Kidnapping victim will likely be cross-examined by her abductor, alleged rapist: Report

The convicted kidnapper in an abduction that California authorities initially deemed a hoax will likely cross-examine his two victims during a preliminary hearing on Tuesday, the San Francisco Chronicle reports.

While Matthew Muller, a disbarred attorney, pleaded guilty to a kidnapping charge last year in exchange for a 40-year sentence, he is now reportedly representing himself on six new felony counts—including forcible rape, robbery, burglary, and false imprisonment charges in connection with the case that captured headlines across the globe.

Prosecutors said that in 2015, Muller entered the Vallejo home of Denise Huskins (pictured center) and her now-fiancé, Aaron Quinn (pictured right), as they slept. Muller is accused of tying them up, drugging them, then raping Huskins and kidnapping her. He allegedly held her for a hefty ransom.

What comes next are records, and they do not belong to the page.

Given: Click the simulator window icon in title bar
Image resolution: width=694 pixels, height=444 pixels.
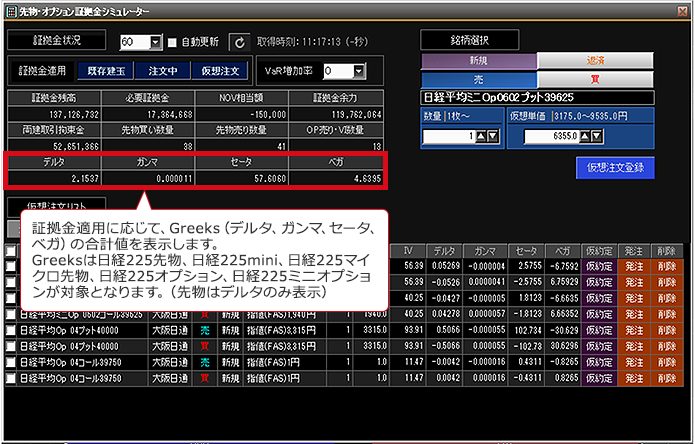Looking at the screenshot, I should click(11, 12).
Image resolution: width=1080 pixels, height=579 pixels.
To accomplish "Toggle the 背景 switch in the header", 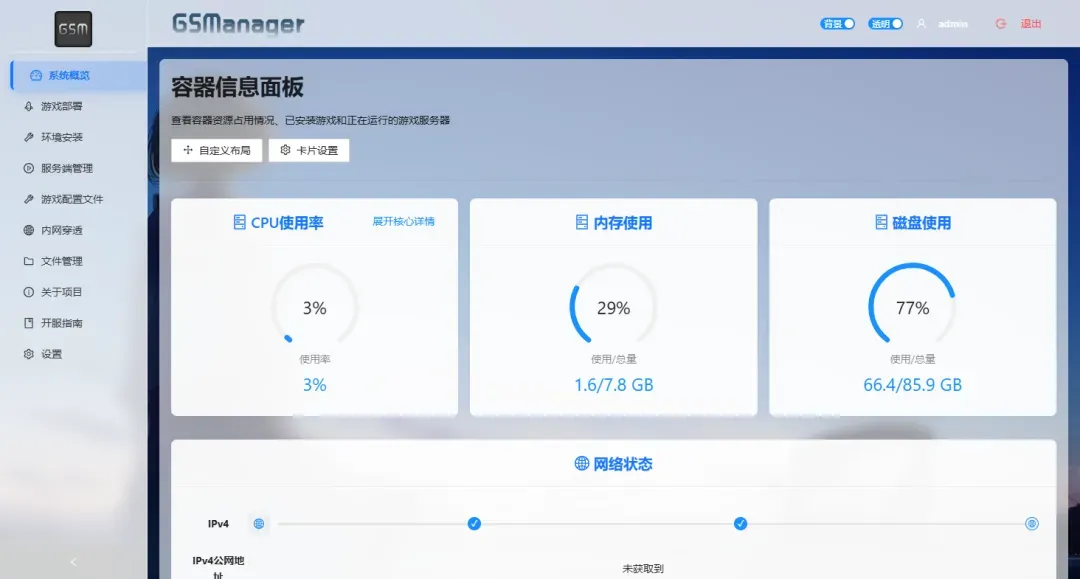I will (x=837, y=23).
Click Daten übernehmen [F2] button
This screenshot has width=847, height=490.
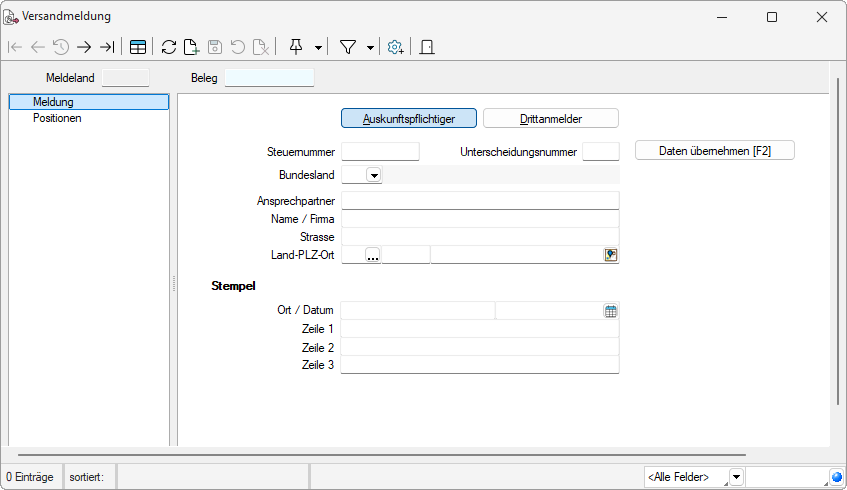714,151
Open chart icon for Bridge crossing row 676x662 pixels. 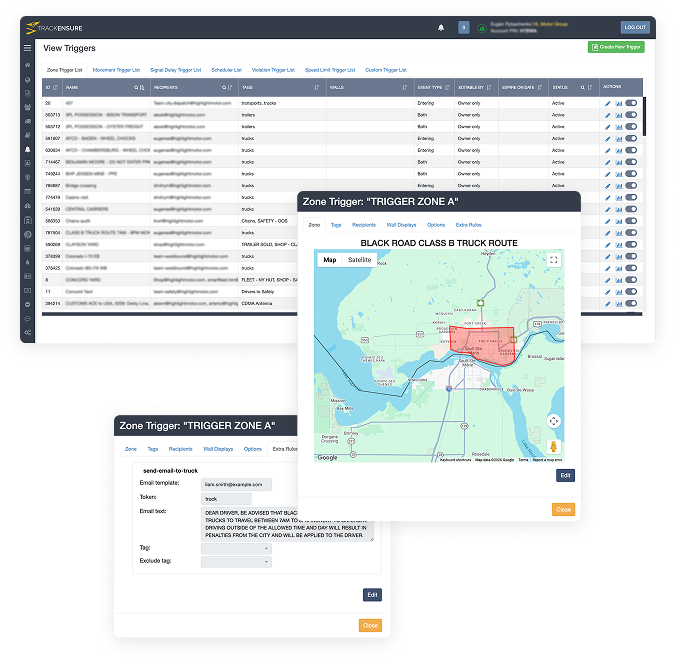pos(619,186)
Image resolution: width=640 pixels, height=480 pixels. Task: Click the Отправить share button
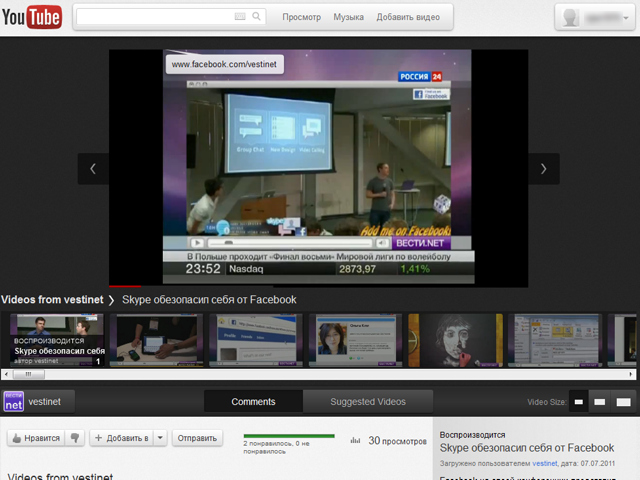tap(196, 438)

Two days later, Huskins reappeared, telling officials in an elaborate recount that she had been taken from Quinn’s bed before being sexually assaulted.

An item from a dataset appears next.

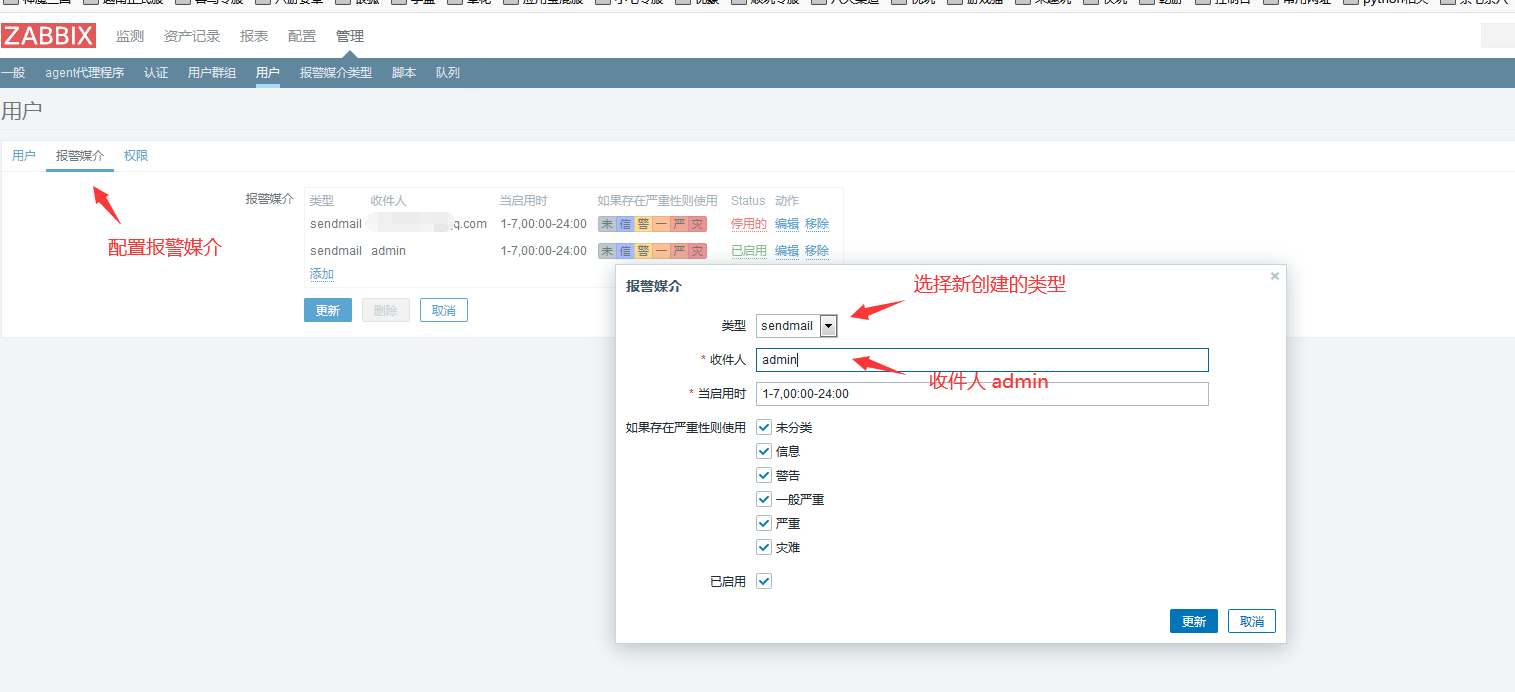Open the 监测 top menu
This screenshot has height=692, width=1515.
click(x=130, y=36)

The ordeal was compared to the 2014 thriller “Gone Girl,” a film about a woman who invented her own abduction, after Vallejo police dismissed the victims’ accounts of what happened as a hoax.

Earlier this year, the couple reached a $2.5 million settlement with Vallejo Police Department and the city for the anguish they were put through, as reported by the Associated Press.

The latest charges were filed January 26, and because Muller is said to be representing himself, he will likely cross-examine the victims, who were subpoenaed Wednesday to testify at the preliminary hearing.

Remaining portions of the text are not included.